Prior to performing an anesthetic block at the ulnar, median, or radial nerve at the wrist, the clinician should first place the patient in a sitting or supine position with the appropriate elbow extended. When performing the block at the radial nerve above the elbow, the hand is typically placed in a resting position on the patient’s abdomen. When localizing the nerve, the angle of the transducer can vary the appearance of the nerve dramatically. To ensure the best possible view, the clinician should slowly “rock” the probe back and forth 10° to 20° in plane with the long axis of the arm, making sure the probe is placed as perpendicular as possible to the nerve. Once the nerve is identified, the clinician can follow it up and down the forearm with the probe to identify the best site to perform the block. In the optimal location, there should be a clear path that is as superficial as possible and avoids any vascular structures.

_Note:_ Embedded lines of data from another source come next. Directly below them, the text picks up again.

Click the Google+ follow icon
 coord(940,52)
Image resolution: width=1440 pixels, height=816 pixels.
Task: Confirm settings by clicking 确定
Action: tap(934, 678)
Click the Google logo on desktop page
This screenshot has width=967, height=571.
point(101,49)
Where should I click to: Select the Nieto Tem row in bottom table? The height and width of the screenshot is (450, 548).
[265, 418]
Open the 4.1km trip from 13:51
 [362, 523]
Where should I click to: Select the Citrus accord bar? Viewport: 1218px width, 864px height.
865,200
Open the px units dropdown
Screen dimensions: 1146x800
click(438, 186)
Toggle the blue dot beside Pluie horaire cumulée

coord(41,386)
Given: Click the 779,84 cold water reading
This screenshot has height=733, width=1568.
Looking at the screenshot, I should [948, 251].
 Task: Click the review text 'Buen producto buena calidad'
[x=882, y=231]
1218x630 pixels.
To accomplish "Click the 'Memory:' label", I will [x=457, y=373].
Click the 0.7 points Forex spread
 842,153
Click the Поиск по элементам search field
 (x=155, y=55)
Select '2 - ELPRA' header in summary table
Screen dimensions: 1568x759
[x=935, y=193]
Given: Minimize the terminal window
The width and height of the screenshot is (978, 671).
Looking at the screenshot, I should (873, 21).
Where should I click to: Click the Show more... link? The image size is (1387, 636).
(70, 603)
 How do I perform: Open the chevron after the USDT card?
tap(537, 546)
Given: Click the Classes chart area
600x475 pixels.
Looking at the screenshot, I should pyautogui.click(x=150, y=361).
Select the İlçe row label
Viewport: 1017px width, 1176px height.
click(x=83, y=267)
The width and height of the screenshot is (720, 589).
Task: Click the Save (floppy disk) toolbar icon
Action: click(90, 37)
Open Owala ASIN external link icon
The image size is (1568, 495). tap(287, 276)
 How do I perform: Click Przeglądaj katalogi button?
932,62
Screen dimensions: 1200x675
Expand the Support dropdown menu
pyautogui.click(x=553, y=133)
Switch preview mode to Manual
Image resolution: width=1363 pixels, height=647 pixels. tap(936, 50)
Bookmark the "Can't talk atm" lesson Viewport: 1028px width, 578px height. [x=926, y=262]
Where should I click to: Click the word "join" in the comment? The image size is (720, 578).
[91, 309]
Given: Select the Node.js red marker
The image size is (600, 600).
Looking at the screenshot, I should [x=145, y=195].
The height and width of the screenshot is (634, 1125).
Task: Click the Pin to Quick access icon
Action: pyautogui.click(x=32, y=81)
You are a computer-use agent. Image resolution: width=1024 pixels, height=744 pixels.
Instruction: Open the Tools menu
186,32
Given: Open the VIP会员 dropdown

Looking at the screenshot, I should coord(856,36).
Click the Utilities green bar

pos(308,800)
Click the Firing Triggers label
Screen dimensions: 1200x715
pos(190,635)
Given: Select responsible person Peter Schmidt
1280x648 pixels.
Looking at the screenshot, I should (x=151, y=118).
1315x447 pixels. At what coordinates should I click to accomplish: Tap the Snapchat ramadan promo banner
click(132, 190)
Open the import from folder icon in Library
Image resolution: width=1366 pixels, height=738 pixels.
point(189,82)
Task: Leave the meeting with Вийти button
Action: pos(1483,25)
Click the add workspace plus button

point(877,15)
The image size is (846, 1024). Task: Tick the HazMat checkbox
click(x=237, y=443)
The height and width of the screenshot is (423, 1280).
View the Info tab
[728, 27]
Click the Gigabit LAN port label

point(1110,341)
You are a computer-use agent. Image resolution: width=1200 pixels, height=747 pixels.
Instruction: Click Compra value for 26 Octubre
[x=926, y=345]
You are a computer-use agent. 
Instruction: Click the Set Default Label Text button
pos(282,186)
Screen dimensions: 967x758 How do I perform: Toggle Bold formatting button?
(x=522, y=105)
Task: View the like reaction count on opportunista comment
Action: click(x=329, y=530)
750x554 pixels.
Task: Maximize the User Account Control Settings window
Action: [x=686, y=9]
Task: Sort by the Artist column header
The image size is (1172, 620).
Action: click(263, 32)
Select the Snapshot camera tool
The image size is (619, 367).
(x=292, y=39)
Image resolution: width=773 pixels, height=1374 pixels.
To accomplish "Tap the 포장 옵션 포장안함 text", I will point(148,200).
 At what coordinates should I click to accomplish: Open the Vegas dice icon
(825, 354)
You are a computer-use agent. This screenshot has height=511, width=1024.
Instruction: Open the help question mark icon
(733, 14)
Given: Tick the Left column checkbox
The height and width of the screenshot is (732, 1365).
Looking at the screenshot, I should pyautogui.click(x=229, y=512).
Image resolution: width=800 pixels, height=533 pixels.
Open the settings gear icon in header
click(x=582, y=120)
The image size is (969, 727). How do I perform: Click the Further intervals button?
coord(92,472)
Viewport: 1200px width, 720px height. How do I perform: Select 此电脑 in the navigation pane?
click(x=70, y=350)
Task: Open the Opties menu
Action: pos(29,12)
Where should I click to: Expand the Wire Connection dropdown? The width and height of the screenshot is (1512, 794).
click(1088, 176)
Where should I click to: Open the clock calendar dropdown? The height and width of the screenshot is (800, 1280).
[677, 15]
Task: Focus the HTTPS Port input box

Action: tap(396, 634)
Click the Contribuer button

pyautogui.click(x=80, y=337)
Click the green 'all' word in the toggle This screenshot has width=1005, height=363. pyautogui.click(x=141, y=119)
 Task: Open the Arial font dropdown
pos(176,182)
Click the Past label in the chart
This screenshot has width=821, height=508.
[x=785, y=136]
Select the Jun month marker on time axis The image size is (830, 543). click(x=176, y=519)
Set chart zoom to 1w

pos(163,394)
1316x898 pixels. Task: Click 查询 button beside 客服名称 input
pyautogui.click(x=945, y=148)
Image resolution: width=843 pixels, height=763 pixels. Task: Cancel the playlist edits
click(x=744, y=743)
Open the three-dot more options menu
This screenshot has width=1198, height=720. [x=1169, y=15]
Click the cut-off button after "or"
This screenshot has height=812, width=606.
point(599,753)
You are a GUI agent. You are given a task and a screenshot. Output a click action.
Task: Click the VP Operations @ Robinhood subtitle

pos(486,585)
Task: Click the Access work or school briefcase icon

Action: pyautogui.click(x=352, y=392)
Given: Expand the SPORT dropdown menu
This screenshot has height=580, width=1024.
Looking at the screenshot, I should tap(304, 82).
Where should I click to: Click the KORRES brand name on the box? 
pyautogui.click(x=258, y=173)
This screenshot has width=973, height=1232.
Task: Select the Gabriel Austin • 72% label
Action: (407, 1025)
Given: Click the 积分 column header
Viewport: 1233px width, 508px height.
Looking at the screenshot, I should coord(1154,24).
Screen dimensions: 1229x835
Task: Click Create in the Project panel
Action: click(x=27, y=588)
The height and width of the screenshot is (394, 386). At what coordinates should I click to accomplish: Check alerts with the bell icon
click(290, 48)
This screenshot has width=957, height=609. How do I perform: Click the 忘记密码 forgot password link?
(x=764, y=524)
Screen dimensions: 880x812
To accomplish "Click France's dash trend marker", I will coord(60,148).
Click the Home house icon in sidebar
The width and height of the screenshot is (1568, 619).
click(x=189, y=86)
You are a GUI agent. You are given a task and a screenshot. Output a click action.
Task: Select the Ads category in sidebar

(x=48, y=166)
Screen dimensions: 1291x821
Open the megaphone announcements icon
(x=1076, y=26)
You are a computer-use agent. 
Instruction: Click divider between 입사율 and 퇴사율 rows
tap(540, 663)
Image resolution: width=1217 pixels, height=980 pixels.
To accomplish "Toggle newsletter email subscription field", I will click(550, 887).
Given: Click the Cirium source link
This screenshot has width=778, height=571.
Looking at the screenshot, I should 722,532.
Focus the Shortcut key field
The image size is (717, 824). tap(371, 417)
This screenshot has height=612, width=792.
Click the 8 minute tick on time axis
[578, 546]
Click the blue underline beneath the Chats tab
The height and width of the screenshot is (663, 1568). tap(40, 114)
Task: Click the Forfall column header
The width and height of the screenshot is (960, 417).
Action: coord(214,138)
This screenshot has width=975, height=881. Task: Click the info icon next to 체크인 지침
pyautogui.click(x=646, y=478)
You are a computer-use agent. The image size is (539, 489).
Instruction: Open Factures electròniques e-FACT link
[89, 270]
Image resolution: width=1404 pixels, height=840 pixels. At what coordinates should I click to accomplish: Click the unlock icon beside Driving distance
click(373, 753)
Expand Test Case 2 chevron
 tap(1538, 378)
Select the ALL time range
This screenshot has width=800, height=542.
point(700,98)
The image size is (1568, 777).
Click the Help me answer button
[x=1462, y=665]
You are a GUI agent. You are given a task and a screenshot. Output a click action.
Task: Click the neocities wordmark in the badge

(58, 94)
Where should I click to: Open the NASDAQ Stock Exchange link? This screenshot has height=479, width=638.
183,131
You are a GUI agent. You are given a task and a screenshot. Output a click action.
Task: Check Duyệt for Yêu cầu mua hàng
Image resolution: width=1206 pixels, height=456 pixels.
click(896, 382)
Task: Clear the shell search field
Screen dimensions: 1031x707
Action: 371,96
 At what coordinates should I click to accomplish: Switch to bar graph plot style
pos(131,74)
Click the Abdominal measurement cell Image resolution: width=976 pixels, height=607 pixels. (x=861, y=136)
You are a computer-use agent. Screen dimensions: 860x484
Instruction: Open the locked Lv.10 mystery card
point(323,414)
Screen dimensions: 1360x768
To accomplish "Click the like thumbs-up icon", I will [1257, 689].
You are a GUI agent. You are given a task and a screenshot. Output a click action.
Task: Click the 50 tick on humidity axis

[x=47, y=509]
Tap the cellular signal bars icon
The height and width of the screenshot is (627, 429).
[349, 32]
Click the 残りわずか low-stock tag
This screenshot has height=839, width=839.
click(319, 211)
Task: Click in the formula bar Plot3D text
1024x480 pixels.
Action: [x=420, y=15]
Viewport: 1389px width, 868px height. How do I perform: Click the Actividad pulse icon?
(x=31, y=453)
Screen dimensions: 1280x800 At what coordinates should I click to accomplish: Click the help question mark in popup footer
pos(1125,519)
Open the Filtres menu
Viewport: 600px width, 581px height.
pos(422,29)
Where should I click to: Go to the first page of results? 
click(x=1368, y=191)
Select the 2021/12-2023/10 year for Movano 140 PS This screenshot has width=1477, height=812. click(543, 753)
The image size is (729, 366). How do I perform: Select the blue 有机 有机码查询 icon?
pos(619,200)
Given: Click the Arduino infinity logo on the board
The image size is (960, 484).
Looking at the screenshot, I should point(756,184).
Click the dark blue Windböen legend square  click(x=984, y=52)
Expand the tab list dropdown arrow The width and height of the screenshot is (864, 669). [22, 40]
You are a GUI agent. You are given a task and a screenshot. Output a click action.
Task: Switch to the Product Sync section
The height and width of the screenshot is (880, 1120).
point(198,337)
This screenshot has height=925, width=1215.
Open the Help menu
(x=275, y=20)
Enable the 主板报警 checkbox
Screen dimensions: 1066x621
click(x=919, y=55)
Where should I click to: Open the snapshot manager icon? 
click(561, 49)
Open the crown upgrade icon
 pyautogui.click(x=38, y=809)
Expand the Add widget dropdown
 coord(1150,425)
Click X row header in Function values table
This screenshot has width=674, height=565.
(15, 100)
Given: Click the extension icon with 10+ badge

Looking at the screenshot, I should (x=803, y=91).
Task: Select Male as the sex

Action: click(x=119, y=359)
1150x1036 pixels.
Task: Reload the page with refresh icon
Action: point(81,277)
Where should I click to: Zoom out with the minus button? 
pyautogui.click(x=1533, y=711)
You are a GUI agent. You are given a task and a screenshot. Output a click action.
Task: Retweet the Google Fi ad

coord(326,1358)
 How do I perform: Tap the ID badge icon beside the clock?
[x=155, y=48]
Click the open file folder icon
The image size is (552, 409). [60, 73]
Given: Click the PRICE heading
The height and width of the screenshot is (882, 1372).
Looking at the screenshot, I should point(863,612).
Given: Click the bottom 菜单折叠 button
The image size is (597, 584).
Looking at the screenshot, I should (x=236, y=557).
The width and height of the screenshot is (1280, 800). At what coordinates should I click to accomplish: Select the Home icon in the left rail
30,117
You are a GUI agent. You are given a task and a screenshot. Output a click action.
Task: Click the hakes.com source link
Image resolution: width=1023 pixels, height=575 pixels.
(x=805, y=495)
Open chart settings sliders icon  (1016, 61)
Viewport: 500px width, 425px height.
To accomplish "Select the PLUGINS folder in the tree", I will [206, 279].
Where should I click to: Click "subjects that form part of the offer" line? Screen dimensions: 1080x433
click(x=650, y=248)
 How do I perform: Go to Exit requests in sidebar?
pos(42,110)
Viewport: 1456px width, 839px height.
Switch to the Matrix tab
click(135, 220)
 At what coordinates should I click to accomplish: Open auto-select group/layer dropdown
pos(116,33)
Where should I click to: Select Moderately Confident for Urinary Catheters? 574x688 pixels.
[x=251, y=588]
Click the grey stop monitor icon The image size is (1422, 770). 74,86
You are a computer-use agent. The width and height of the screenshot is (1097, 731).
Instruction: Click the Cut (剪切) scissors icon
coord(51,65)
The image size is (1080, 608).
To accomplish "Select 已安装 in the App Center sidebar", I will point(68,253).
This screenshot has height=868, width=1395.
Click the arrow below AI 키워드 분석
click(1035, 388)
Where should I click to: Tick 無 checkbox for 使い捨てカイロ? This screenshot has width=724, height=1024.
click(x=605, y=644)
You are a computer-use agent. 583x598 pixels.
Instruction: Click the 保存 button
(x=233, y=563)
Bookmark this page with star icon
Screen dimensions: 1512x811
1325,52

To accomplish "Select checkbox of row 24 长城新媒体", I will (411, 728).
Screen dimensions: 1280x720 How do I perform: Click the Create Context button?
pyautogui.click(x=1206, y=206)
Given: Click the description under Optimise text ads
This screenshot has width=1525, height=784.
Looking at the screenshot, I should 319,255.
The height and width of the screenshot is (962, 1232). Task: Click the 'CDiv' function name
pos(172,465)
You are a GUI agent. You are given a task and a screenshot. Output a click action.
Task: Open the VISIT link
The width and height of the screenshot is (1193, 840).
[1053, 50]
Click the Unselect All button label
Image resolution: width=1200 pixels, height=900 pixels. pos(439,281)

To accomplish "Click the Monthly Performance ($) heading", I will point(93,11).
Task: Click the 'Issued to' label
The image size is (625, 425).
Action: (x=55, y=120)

We prefer using an in-plane technique to perform the nerve block to visualize the entire needle as it approaches the nerve. Once the site has been determined, the clinician should slowly inject 4 to 5 cc of anesthetic around the nerve, with the objective to partially surround the nerve. There is no need to completely surround the nerve, as doing so is not necessary to achieve a successful block. The clinician should stop immediately if the patient reports pain or if there is increased resistance, because this could indicate an intraneural injection.

Summary

Ultrasound-guided peripheral nerve blocks are an excellent option for providing regional anesthesia to lacerations and wounds that are too large for a local anesthetic. This technique can provide better analgesic relief, enhancing patient care.